First off, we have Jack Boniface as the new Shadowman, having had his powers bestowed upon him by a loa (keeping with the regional theme of voodoo). His current (and ongoing) job is protecting our world from the Deadside. And while he may still be learning about his new abilities, he is being kept quite busy dealing with a group called the Brethren. We learn that these powerful Brethren are desperate to restore a necromancer named Master Darque to our world, which would bring about untold horrors and destroy our very existence. Then we have a very mysterious, tattooed gunman who is working a different angle against the Brethren at the behest of an old, almost forgotten, local deity named Baron Samedi. But this demi-god is in negotiations with Master Darque–negotiations that could prove troublesome for the Shadowman. Though, as with every underworld deal, not everything is as it seems.
This issue is plot-building, concentrating on connecting all the characters through knowledge and conflict. In the beginning we see Shadowman rescuing some children from one of the Brethren’s many Soma production facilities. We are also given a short glance into the resistance group known as the Abettors, but not much more than the tease of a sub-plot (one that I think we will see more of in subsequent issues). Rounding out this issue is a meeting between the Shadowman and Baron Samedi (or at least his avatar, in the flesh). And though there is a bit of a fight, the truly interesting part is the conversation on the last page. But, of course, this is where it ends with that ever frustrating “to be continued” in the bottom corner of the page…
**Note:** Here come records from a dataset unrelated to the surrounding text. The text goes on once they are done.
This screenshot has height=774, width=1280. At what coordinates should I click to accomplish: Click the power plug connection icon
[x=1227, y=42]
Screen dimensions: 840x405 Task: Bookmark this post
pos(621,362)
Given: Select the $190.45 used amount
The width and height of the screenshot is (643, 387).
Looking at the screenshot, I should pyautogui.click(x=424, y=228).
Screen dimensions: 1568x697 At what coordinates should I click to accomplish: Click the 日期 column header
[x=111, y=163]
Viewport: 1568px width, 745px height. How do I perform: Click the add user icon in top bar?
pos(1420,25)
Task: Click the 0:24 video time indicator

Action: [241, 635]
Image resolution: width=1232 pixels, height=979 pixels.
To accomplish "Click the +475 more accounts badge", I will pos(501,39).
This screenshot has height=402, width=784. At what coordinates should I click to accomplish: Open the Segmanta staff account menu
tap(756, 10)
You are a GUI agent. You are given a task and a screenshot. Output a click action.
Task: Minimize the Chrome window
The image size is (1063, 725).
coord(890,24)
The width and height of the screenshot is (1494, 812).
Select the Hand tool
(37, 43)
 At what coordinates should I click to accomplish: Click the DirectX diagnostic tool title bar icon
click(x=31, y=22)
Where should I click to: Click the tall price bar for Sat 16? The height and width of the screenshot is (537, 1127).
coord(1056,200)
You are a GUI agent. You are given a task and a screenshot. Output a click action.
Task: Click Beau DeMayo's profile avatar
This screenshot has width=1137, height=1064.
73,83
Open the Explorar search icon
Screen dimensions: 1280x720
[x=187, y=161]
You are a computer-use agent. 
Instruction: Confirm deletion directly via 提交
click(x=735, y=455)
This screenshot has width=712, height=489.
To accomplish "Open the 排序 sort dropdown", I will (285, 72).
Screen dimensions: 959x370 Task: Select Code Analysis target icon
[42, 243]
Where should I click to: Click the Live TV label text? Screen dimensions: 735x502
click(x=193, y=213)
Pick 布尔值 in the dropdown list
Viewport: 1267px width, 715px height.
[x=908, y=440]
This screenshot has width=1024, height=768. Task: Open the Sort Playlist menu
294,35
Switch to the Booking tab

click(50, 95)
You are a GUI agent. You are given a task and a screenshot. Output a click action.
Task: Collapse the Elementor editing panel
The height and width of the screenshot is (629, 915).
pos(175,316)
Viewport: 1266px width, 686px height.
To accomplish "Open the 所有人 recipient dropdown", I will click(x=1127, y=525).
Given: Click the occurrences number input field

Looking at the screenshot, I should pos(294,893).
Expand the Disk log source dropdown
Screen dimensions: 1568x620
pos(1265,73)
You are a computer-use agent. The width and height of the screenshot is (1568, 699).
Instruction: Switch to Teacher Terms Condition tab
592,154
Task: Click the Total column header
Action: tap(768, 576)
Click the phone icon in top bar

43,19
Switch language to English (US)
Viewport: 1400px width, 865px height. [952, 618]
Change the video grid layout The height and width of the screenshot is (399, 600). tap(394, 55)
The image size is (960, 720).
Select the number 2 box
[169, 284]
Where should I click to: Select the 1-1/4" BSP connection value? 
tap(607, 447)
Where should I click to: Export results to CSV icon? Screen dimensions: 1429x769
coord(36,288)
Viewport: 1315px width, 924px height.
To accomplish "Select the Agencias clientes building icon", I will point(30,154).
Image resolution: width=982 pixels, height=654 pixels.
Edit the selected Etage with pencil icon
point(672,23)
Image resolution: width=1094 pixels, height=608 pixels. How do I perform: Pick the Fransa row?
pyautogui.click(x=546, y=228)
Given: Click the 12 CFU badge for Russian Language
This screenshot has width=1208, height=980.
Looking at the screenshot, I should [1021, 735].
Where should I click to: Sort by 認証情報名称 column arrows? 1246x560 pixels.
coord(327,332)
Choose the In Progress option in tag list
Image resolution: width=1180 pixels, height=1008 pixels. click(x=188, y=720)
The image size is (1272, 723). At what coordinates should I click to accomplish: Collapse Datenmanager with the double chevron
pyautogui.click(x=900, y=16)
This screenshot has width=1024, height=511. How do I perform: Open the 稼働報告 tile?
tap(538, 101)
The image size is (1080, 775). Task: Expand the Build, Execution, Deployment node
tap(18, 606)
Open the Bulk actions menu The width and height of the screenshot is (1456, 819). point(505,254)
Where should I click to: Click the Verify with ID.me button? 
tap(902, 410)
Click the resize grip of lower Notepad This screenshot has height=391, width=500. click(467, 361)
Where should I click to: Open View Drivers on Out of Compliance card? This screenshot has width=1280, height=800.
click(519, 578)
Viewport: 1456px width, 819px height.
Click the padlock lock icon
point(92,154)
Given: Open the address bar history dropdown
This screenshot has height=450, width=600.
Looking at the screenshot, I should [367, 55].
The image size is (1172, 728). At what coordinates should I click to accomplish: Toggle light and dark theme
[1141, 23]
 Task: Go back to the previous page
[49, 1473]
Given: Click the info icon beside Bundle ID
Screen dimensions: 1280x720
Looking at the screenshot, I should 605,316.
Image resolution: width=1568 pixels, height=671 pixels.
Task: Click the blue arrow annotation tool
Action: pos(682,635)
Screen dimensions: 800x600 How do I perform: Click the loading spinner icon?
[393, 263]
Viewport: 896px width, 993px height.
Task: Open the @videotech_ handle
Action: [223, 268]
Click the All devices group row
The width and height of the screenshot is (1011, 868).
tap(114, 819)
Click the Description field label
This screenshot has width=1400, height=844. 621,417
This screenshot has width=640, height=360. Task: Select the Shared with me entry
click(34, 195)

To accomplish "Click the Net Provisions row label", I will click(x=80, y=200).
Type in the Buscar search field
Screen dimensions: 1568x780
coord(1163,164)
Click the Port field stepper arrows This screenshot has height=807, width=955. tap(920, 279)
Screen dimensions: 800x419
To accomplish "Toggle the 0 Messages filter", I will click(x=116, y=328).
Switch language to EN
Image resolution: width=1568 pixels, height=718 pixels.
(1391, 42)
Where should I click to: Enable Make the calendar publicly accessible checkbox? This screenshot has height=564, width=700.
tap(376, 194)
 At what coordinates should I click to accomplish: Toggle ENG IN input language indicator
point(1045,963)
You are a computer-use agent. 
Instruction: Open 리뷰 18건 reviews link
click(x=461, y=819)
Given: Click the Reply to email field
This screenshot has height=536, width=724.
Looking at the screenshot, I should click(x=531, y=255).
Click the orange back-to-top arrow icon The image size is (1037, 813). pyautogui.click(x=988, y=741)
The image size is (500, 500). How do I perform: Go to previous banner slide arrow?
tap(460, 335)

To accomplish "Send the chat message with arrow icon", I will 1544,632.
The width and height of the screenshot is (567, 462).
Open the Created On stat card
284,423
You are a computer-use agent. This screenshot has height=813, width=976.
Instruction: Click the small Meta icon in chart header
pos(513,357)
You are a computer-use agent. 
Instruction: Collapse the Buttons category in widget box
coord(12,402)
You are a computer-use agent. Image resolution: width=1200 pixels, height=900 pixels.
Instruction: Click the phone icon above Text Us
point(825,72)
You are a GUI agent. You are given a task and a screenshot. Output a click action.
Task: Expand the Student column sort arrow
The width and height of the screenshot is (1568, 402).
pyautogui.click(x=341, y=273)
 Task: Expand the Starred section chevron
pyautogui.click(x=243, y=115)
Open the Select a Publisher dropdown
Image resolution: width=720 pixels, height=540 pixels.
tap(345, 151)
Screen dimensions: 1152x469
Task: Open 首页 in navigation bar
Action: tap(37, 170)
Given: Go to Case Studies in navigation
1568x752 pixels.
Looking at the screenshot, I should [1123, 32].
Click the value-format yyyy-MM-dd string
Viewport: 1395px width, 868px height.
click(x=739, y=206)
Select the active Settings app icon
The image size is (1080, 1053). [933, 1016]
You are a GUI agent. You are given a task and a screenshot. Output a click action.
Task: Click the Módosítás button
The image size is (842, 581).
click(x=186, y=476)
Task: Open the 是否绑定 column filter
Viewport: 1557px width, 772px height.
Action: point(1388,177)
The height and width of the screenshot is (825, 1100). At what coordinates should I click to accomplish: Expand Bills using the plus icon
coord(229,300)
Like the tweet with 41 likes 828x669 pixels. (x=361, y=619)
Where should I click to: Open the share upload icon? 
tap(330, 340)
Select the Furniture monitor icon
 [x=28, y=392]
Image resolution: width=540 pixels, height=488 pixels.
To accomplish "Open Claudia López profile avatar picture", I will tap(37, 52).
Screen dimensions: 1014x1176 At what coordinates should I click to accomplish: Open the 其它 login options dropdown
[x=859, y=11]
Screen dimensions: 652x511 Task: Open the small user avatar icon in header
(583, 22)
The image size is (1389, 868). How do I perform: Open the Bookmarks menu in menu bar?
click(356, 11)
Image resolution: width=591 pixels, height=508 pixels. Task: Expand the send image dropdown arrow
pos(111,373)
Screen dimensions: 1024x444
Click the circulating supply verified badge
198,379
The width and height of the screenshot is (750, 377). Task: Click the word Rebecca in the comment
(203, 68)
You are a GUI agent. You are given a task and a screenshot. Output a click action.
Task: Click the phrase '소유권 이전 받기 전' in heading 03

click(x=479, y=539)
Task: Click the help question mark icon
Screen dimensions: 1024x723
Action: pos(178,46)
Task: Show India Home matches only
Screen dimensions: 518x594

Written by Justin Jordan, this comic piqued my interest and I’m going to have to go pick up the first ones in the series so I can get a firm grip on what’s going on here. I’m not overly familar with Jordan but I really liked what I read today and that’s enough to make me look a little deeper into this series. But don’t discount the art, either. Patrick Zircher, Lee Garbett and Neil Edwards did a bang up job delivering some great visuals to compliment the story. I’m a long time fan of Zircher and was excited to see him on this project.
I enjoyed this team’s work and how the book was presented. The catch-up page at the beginning was nice since I was completely out of my depth going into this review. But the incorporation of information throughout the issue was also extremely helpful without breaking up the current storyline at all. So I say give this a try, although you might want to pick up the previous issue , too. It appears that the current arc started with issue five. I enjoyed it and hope you will, too!